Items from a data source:
----

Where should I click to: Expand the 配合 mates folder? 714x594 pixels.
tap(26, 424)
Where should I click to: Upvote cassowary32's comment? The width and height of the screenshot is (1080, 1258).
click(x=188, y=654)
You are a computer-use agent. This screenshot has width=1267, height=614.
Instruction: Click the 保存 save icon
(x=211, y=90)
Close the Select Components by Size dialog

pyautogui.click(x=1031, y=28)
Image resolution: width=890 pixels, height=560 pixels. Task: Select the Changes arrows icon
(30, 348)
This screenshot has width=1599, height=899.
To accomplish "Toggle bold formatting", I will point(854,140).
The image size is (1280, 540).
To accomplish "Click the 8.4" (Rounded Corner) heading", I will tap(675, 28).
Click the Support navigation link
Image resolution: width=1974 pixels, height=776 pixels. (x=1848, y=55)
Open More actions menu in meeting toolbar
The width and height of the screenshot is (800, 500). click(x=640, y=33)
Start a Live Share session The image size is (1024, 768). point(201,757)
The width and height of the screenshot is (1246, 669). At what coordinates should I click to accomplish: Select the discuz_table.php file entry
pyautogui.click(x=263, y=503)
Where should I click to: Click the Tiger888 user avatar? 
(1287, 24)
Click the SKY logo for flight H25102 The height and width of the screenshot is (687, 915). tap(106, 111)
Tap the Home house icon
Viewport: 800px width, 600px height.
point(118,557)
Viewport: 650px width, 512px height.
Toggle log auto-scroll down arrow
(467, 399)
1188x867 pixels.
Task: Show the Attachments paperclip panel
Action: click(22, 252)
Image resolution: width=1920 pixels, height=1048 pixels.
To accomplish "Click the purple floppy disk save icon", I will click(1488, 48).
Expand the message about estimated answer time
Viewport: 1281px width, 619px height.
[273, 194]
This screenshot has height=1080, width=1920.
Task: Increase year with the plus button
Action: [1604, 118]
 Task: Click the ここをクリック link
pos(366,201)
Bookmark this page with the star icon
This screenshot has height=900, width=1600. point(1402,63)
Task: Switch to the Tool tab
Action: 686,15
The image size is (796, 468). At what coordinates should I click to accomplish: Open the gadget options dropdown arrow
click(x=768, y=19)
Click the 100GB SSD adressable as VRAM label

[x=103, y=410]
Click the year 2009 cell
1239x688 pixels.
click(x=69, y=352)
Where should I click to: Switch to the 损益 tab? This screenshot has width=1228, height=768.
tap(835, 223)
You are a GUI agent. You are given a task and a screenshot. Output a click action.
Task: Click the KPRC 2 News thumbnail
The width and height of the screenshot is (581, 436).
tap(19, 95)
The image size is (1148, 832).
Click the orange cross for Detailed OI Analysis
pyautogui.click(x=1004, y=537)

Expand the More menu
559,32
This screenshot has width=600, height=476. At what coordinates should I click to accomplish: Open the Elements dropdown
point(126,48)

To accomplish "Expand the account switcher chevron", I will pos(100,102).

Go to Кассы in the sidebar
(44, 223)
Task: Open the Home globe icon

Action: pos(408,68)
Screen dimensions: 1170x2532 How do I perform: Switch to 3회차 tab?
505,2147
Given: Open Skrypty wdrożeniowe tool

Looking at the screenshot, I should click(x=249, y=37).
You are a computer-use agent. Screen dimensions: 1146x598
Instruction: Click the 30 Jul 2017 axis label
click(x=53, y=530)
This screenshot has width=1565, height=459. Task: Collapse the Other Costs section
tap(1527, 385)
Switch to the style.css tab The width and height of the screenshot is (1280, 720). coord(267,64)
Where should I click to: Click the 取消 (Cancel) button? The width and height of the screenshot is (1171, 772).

----

* **TASK TO CARRY OUT**: Quote all of the entries exactly as they appear.

* **SOLUTION TO THIS TASK**:
Where should I click to: Expand the 配合 mates folder? 714x594 pixels.
tap(26, 424)
Where should I click to: Upvote cassowary32's comment? The width and height of the screenshot is (1080, 1258).
click(x=188, y=654)
You are a computer-use agent. This screenshot has width=1267, height=614.
Instruction: Click the 保存 save icon
(x=211, y=90)
Close the Select Components by Size dialog

pyautogui.click(x=1031, y=28)
Image resolution: width=890 pixels, height=560 pixels. Task: Select the Changes arrows icon
(30, 348)
This screenshot has width=1599, height=899.
To accomplish "Toggle bold formatting", I will point(854,140).
The image size is (1280, 540).
To accomplish "Click the 8.4" (Rounded Corner) heading", I will tap(675, 28).
Click the Support navigation link
Image resolution: width=1974 pixels, height=776 pixels. (x=1848, y=55)
Open More actions menu in meeting toolbar
The width and height of the screenshot is (800, 500). click(x=640, y=33)
Start a Live Share session The image size is (1024, 768). point(201,757)
The width and height of the screenshot is (1246, 669). At what coordinates should I click to accomplish: Select the discuz_table.php file entry
pyautogui.click(x=263, y=503)
Where should I click to: Click the Tiger888 user avatar? 
(1287, 24)
Click the SKY logo for flight H25102 The height and width of the screenshot is (687, 915). tap(106, 111)
Tap the Home house icon
Viewport: 800px width, 600px height.
point(118,557)
Viewport: 650px width, 512px height.
Toggle log auto-scroll down arrow
(467, 399)
1188x867 pixels.
Task: Show the Attachments paperclip panel
Action: click(22, 252)
Image resolution: width=1920 pixels, height=1048 pixels.
To accomplish "Click the purple floppy disk save icon", I will click(1488, 48).
Expand the message about estimated answer time
Viewport: 1281px width, 619px height.
[273, 194]
This screenshot has height=1080, width=1920.
Task: Increase year with the plus button
Action: [1604, 118]
 Task: Click the ここをクリック link
pos(366,201)
Bookmark this page with the star icon
This screenshot has height=900, width=1600. point(1402,63)
Task: Switch to the Tool tab
Action: 686,15
The image size is (796, 468). At what coordinates should I click to accomplish: Open the gadget options dropdown arrow
click(x=768, y=19)
Click the 100GB SSD adressable as VRAM label

[x=103, y=410]
Click the year 2009 cell
1239x688 pixels.
click(x=69, y=352)
Where should I click to: Switch to the 损益 tab? This screenshot has width=1228, height=768.
tap(835, 223)
You are a GUI agent. You are given a task and a screenshot. Output a click action.
Task: Click the KPRC 2 News thumbnail
The width and height of the screenshot is (581, 436).
tap(19, 95)
The image size is (1148, 832).
Click the orange cross for Detailed OI Analysis
pyautogui.click(x=1004, y=537)

Expand the More menu
559,32
This screenshot has width=600, height=476. At what coordinates should I click to accomplish: Open the Elements dropdown
point(126,48)

To accomplish "Expand the account switcher chevron", I will pos(100,102).

Go to Кассы in the sidebar
(44, 223)
Task: Open the Home globe icon

Action: pos(408,68)
Screen dimensions: 1170x2532 How do I perform: Switch to 3회차 tab?
505,2147
Given: Open Skrypty wdrożeniowe tool

Looking at the screenshot, I should click(x=249, y=37).
You are a computer-use agent. Screen dimensions: 1146x598
Instruction: Click the 30 Jul 2017 axis label
click(x=53, y=530)
This screenshot has width=1565, height=459. Task: Collapse the Other Costs section
tap(1527, 385)
Switch to the style.css tab The width and height of the screenshot is (1280, 720). coord(267,64)
Where should I click to: Click the 取消 (Cancel) button? The width and height of the screenshot is (1171, 772).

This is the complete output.